» Aim of the task: Each entry in the listing below should be returned precisely as it is.

» Entries provided:
——————————

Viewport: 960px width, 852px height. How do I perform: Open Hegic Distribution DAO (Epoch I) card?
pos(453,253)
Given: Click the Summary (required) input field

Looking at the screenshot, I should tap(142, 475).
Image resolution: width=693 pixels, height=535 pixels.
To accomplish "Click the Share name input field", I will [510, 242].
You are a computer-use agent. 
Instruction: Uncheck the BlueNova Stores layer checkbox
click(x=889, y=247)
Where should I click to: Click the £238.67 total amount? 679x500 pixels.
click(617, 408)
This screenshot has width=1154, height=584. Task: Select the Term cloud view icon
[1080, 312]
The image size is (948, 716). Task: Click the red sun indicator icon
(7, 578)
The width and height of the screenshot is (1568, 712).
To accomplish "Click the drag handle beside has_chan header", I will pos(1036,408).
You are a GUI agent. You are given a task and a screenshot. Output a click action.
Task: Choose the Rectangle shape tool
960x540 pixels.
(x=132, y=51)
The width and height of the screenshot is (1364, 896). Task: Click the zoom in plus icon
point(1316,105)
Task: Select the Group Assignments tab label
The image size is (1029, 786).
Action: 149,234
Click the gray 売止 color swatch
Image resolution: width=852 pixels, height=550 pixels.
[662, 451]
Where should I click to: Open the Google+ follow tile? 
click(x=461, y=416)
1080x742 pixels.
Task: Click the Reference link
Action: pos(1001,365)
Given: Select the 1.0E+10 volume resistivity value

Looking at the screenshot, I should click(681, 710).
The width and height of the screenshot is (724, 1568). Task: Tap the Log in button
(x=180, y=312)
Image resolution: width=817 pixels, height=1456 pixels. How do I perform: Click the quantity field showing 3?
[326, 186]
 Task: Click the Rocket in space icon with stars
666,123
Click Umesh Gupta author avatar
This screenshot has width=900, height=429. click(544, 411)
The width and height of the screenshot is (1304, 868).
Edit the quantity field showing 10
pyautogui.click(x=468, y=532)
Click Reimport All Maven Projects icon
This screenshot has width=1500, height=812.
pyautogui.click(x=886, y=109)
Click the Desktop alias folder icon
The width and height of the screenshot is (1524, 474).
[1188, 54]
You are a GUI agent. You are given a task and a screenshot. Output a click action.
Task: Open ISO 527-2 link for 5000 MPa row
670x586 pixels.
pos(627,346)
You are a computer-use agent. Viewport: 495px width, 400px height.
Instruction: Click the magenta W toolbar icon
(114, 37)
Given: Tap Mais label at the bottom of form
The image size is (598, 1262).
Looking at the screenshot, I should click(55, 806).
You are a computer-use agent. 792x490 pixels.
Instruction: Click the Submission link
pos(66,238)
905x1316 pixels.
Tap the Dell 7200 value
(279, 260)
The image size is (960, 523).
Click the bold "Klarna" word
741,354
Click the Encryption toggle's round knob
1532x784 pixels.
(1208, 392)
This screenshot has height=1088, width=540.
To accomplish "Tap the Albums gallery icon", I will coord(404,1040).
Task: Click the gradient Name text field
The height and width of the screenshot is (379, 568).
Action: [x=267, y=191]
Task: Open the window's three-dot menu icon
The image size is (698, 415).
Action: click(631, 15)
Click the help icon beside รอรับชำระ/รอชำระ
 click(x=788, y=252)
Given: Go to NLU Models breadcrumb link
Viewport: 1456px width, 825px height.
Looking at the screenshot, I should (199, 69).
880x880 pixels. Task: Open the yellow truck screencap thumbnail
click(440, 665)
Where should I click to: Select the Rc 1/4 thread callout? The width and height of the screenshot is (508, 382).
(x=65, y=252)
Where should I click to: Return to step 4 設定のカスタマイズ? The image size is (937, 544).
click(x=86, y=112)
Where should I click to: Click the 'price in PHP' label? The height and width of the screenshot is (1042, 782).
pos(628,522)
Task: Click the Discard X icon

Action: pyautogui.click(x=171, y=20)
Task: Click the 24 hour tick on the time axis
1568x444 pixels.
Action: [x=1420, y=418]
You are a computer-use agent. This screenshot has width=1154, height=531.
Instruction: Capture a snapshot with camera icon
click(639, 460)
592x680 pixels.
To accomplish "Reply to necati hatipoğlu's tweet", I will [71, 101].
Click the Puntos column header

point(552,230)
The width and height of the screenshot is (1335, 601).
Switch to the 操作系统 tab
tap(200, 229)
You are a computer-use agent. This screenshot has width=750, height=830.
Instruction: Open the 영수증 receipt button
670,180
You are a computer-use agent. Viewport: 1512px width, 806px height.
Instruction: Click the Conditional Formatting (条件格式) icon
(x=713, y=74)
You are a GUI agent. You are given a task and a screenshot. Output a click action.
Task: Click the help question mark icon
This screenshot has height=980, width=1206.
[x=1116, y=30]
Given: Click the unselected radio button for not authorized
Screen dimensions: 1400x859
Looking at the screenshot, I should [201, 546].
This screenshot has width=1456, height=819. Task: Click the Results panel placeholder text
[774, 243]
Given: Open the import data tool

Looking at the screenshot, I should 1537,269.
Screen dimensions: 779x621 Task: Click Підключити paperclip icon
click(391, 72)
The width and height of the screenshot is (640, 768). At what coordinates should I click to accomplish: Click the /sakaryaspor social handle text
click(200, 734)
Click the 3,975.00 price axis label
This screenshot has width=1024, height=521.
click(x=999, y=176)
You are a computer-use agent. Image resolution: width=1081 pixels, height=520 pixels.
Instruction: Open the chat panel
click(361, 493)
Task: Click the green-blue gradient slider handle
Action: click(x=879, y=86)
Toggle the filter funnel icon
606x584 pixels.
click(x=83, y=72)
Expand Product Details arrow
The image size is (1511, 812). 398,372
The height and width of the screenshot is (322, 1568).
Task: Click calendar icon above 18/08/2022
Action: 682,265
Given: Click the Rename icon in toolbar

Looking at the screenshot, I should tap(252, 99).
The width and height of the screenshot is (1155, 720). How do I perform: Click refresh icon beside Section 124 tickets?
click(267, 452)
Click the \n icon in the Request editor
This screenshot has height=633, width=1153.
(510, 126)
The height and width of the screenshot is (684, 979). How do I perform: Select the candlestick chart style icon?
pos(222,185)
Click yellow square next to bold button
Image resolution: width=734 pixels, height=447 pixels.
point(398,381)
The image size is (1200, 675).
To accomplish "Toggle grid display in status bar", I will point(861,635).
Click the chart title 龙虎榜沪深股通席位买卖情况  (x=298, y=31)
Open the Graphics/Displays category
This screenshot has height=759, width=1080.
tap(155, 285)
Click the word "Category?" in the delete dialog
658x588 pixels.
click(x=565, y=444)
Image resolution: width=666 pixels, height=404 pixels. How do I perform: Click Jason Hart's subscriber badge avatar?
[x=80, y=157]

——————————

» Response to this task:
Viewport: 960px width, 852px height. How do I perform: Open Hegic Distribution DAO (Epoch I) card?
pos(453,253)
Given: Click the Summary (required) input field

Looking at the screenshot, I should tap(142, 475).
Image resolution: width=693 pixels, height=535 pixels.
To accomplish "Click the Share name input field", I will [510, 242].
You are a computer-use agent. 
Instruction: Uncheck the BlueNova Stores layer checkbox
click(x=889, y=247)
Where should I click to: Click the £238.67 total amount? 679x500 pixels.
click(617, 408)
This screenshot has width=1154, height=584. Task: Select the Term cloud view icon
[1080, 312]
The image size is (948, 716). Task: Click the red sun indicator icon
(7, 578)
The width and height of the screenshot is (1568, 712).
To accomplish "Click the drag handle beside has_chan header", I will pos(1036,408).
You are a GUI agent. You are given a task and a screenshot. Output a click action.
Task: Choose the Rectangle shape tool
960x540 pixels.
(x=132, y=51)
The width and height of the screenshot is (1364, 896). Task: Click the zoom in plus icon
point(1316,105)
Task: Select the Group Assignments tab label
The image size is (1029, 786).
Action: 149,234
Click the gray 売止 color swatch
Image resolution: width=852 pixels, height=550 pixels.
[662, 451]
Where should I click to: Open the Google+ follow tile? 
click(x=461, y=416)
1080x742 pixels.
Task: Click the Reference link
Action: pos(1001,365)
Given: Select the 1.0E+10 volume resistivity value

Looking at the screenshot, I should click(681, 710).
The width and height of the screenshot is (724, 1568). Task: Tap the Log in button
(x=180, y=312)
Image resolution: width=817 pixels, height=1456 pixels. How do I perform: Click the quantity field showing 3?
[326, 186]
 Task: Click the Rocket in space icon with stars
666,123
Click Umesh Gupta author avatar
This screenshot has width=900, height=429. click(544, 411)
The width and height of the screenshot is (1304, 868).
Edit the quantity field showing 10
pyautogui.click(x=468, y=532)
Click Reimport All Maven Projects icon
This screenshot has width=1500, height=812.
pyautogui.click(x=886, y=109)
Click the Desktop alias folder icon
The width and height of the screenshot is (1524, 474).
[1188, 54]
You are a GUI agent. You are given a task and a screenshot. Output a click action.
Task: Open ISO 527-2 link for 5000 MPa row
670x586 pixels.
pos(627,346)
You are a computer-use agent. Viewport: 495px width, 400px height.
Instruction: Click the magenta W toolbar icon
(114, 37)
Given: Tap Mais label at the bottom of form
The image size is (598, 1262).
Looking at the screenshot, I should click(55, 806).
You are a computer-use agent. 792x490 pixels.
Instruction: Click the Submission link
pos(66,238)
905x1316 pixels.
Tap the Dell 7200 value
(279, 260)
The image size is (960, 523).
Click the bold "Klarna" word
741,354
Click the Encryption toggle's round knob
1532x784 pixels.
(1208, 392)
This screenshot has height=1088, width=540.
To accomplish "Tap the Albums gallery icon", I will coord(404,1040).
Task: Click the gradient Name text field
The height and width of the screenshot is (379, 568).
Action: [x=267, y=191]
Task: Open the window's three-dot menu icon
The image size is (698, 415).
Action: click(631, 15)
Click the help icon beside รอรับชำระ/รอชำระ
 click(x=788, y=252)
Given: Go to NLU Models breadcrumb link
Viewport: 1456px width, 825px height.
Looking at the screenshot, I should (199, 69).
880x880 pixels. Task: Open the yellow truck screencap thumbnail
click(440, 665)
Where should I click to: Select the Rc 1/4 thread callout? The width and height of the screenshot is (508, 382).
(x=65, y=252)
Where should I click to: Return to step 4 設定のカスタマイズ? The image size is (937, 544).
click(x=86, y=112)
Where should I click to: Click the 'price in PHP' label? The height and width of the screenshot is (1042, 782).
pos(628,522)
Task: Click the Discard X icon

Action: pyautogui.click(x=171, y=20)
Task: Click the 24 hour tick on the time axis
1568x444 pixels.
Action: [x=1420, y=418]
You are a computer-use agent. This screenshot has width=1154, height=531.
Instruction: Capture a snapshot with camera icon
click(639, 460)
592x680 pixels.
To accomplish "Reply to necati hatipoğlu's tweet", I will [71, 101].
Click the Puntos column header

point(552,230)
The width and height of the screenshot is (1335, 601).
Switch to the 操作系统 tab
tap(200, 229)
You are a computer-use agent. This screenshot has width=750, height=830.
Instruction: Open the 영수증 receipt button
670,180
You are a computer-use agent. Viewport: 1512px width, 806px height.
Instruction: Click the Conditional Formatting (条件格式) icon
(x=713, y=74)
You are a GUI agent. You are given a task and a screenshot. Output a click action.
Task: Click the help question mark icon
This screenshot has height=980, width=1206.
[x=1116, y=30]
Given: Click the unselected radio button for not authorized
Screen dimensions: 1400x859
Looking at the screenshot, I should [201, 546].
This screenshot has width=1456, height=819. Task: Click the Results panel placeholder text
[774, 243]
Given: Open the import data tool

Looking at the screenshot, I should 1537,269.
Screen dimensions: 779x621 Task: Click Підключити paperclip icon
click(391, 72)
The width and height of the screenshot is (640, 768). At what coordinates should I click to accomplish: Click the /sakaryaspor social handle text
click(200, 734)
Click the 3,975.00 price axis label
This screenshot has width=1024, height=521.
click(x=999, y=176)
You are a computer-use agent. Image resolution: width=1081 pixels, height=520 pixels.
Instruction: Open the chat panel
click(361, 493)
Task: Click the green-blue gradient slider handle
Action: click(x=879, y=86)
Toggle the filter funnel icon
606x584 pixels.
click(x=83, y=72)
Expand Product Details arrow
The image size is (1511, 812). 398,372
The height and width of the screenshot is (322, 1568).
Task: Click calendar icon above 18/08/2022
Action: 682,265
Given: Click the Rename icon in toolbar

Looking at the screenshot, I should tap(252, 99).
The width and height of the screenshot is (1155, 720). How do I perform: Click refresh icon beside Section 124 tickets?
click(267, 452)
Click the \n icon in the Request editor
This screenshot has height=633, width=1153.
(510, 126)
The height and width of the screenshot is (684, 979). How do I perform: Select the candlestick chart style icon?
pos(222,185)
Click yellow square next to bold button
Image resolution: width=734 pixels, height=447 pixels.
point(398,381)
The image size is (1200, 675).
To accomplish "Toggle grid display in status bar", I will point(861,635).
Click the chart title 龙虎榜沪深股通席位买卖情况  (x=298, y=31)
Open the Graphics/Displays category
This screenshot has height=759, width=1080.
tap(155, 285)
Click the word "Category?" in the delete dialog
658x588 pixels.
click(x=565, y=444)
Image resolution: width=666 pixels, height=404 pixels. How do I perform: Click Jason Hart's subscriber badge avatar?
[x=80, y=157]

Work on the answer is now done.